¿Hay que justificar el sueldo, o qué? Se lo pregunto a los que observan la victoria de Obama como si se hubiera producido una conjunción planetaria, pero sin Zapatero, con lo cual Obama se queda como administrador único y universal de la progresía. Y lo pregunto porque este cronista, en su torpeza, no acaba de ver novedades en las elecciones de Estados Unidos. Ha pasado lo de siempre: que siguió habiendo alta abstención como si los americanos fuesen catalanes; se ha gastado una porrada de dinero y una de las grandes noticias es que una señora homosexual consiguió escaño en el Senado. Lo único que hace esta novedosa noticia es confirmar el atraso de Estados Unidos, porque aquí en España hace tiempo que los homosexuales pasaron del armario a las instituciones.
A partir de ahí, se pueden hacer análisis estado por estado y candidato por candidato, pero el panorama político de hoy es exactamente igual al de antes de las elecciones. Si entonces gobernaba Obama, hoy sigue gobernando Obama. Si entonces el Senado era de mayoría demócrata, hoy sigue siendo de mayoría demócrata. Y si la Cámara de Representantes era de mayoría republicana y frenaba las reformas de Obama, hoy sigue siendo republicana y tiene todas las papeletas para seguir torpedeando las magníficas intenciones del presidente. Lo más parecido a Estados Unidos del lunes previo a las urnas es el del miércoles siguiente a las urnas. Lo demás, voluntad o imaginación del espectador.
Es buena voluntad creer que la economía europea se beneficiará por el hecho de que Obama sea más partidario del gasto que de la austeridad. Ya lo fue en toda la gestión de la crisis, pero los tecnócratas de Bruselas y de Bonn lo oyeron como quien oye llover. Es ingenuidad socialista pensar que Obama va a ser, como en el caso de Lázaro, quien le diga a la socialdemocracia europea «levántate y anda». Es infantil pensar que, por haber dicho que España es una gran economía y no se la puede dejar caer, vendrán unas nuevas brigadas internacionales a empujar el crecimiento y crear infinidad de puestos de trabajo. Y es hacerse falsas ilusiones suponer que un presidente demócrata tiene una política exterior distinta a un republicano.
Donde sí se atisba un cambio es en la relación de fuerzas americanas.
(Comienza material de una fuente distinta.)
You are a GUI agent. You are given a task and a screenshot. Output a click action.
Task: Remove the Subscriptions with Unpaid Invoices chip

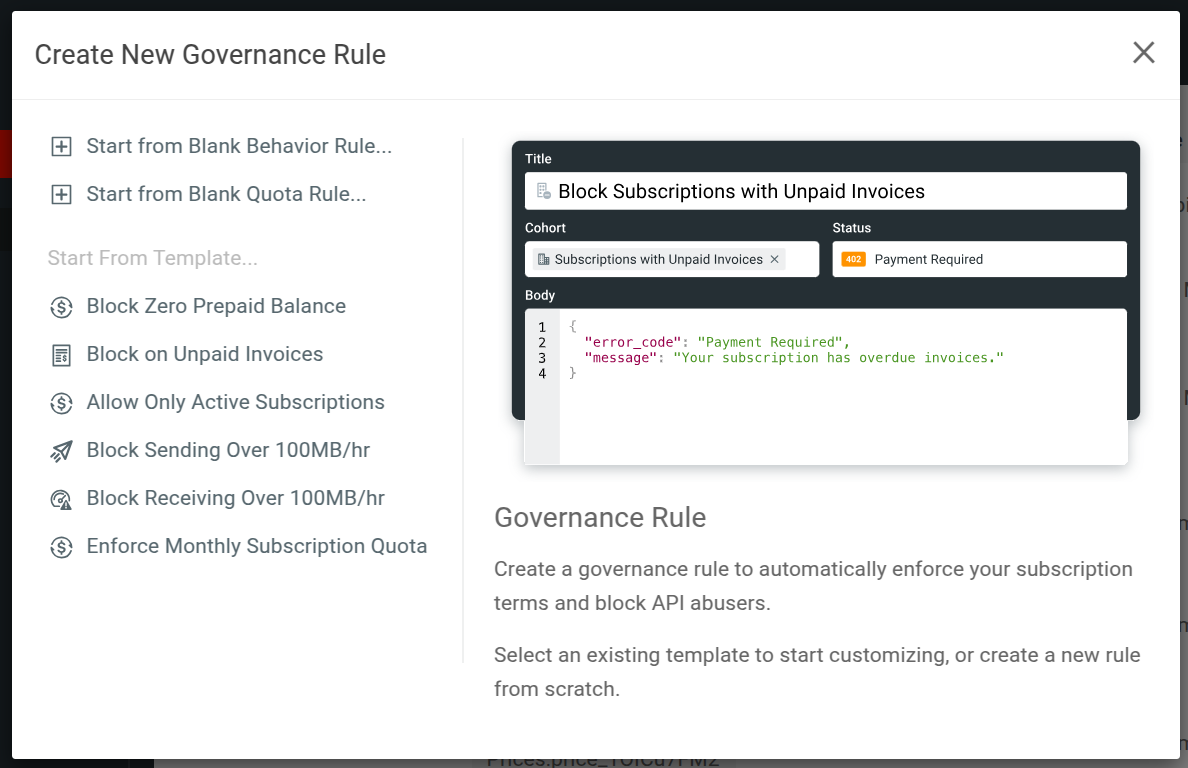click(x=774, y=258)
El llamado voto racial, en el que se incluye el hispano, es decisivo. O los republicanos se acercan a él, o tendrán muy difícil recuperar el Gobierno. En los Estados Unidos de hoy ya no se gana solo con el voto blanco. Sumado todo lo dicho, obtengo una conclusión: el auténtico cambio de consecuencias americanas y españolas sería que hubiera ganado Romney. Podría arrastrar a Rajoy a un conservadurismo contundente, recordando el efecto Bush sobre Aznar.